In 2014, the company acquired HealthPocket Inc. for $32M, a free website for consumers to compare health insurance plans online. It includes a variety of health insurance resources such as statistics, polls, and research. In 2016, RAND Corporation included HealthPocket in their consumer healthcare decision-making research report for policymakers, industry experts, and researchers interested in web design and consumer choice. In 2018, both HealthPocket founders made a planned transition and are no longer with the company.

In 2015, Health Insurance Innovations announced the acquisition of Agile Health Insurance (or AgileHealthInsurance), which sells short-term health insurance alternatives to Affordable Care Act insurance (“ACA” or Obamacare). Agile's website details prices for various private health insurance plans and allows consumers to apply for coverage online. The company is headquartered in Mountain View, CA and the current SVP and Head of Business Operations is Shaun Greene.

In 2019, Health Insurance Innovations announced the acquisition of TogetherHealth (or TogetherHealth, LLC), which is a direct-to-consumer platform that connects individuals with insurance carriers through consumer acquisition and engagement.

== Legal actions ==
In December, 2018, the firm reached a settlement that resulted in no fines, penalties, or findings of wrongdoing with regulators in 43 states over its marketing practices.

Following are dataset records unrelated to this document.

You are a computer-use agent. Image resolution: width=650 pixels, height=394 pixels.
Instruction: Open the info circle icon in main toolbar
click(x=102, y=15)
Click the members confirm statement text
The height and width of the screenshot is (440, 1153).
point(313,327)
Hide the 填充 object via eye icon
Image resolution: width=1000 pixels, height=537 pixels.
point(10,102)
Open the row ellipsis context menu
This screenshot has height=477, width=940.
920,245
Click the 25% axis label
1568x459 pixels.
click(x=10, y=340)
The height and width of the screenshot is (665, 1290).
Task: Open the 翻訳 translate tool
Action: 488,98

In June, 2019, two lawsuits were filed in the Federal Court alleging that the firm had misled them in the sale of insurance. The policies were issued through Simple Health, a company closed by Federal regulators in November 2018 and terminated by HII at the same time; the lawsuit alleges that Simple Health had in fact been funded by HII despite the scrutiny received by the company from insurance departments in 43 states and the FTC. Without evidence, HII has stated that the "[t]he FTC and the DOI investigators recognized that HII was not the party responsible for the actions of Simple Health," implying that the company is not under scrutiny by regulators. The FTC has not issued any public statement clearing HII of responsibility for the fraudulent sales practices engaged in by Simple Health, nor has the agency confirmed whether or not HII is under investigation for these practices. HII has been the subject of an ongoing regulatory inquiry conducted by the Massachusetts Attorney General's office since at least June 2016. This investigation concerns "“the unlawful marketing and sale in Massachusetts of health insurance and discount health plans" by HII as well as its distributors, including National Brokers of America, an F-rated broker that has been the target of numerous regulatory actions.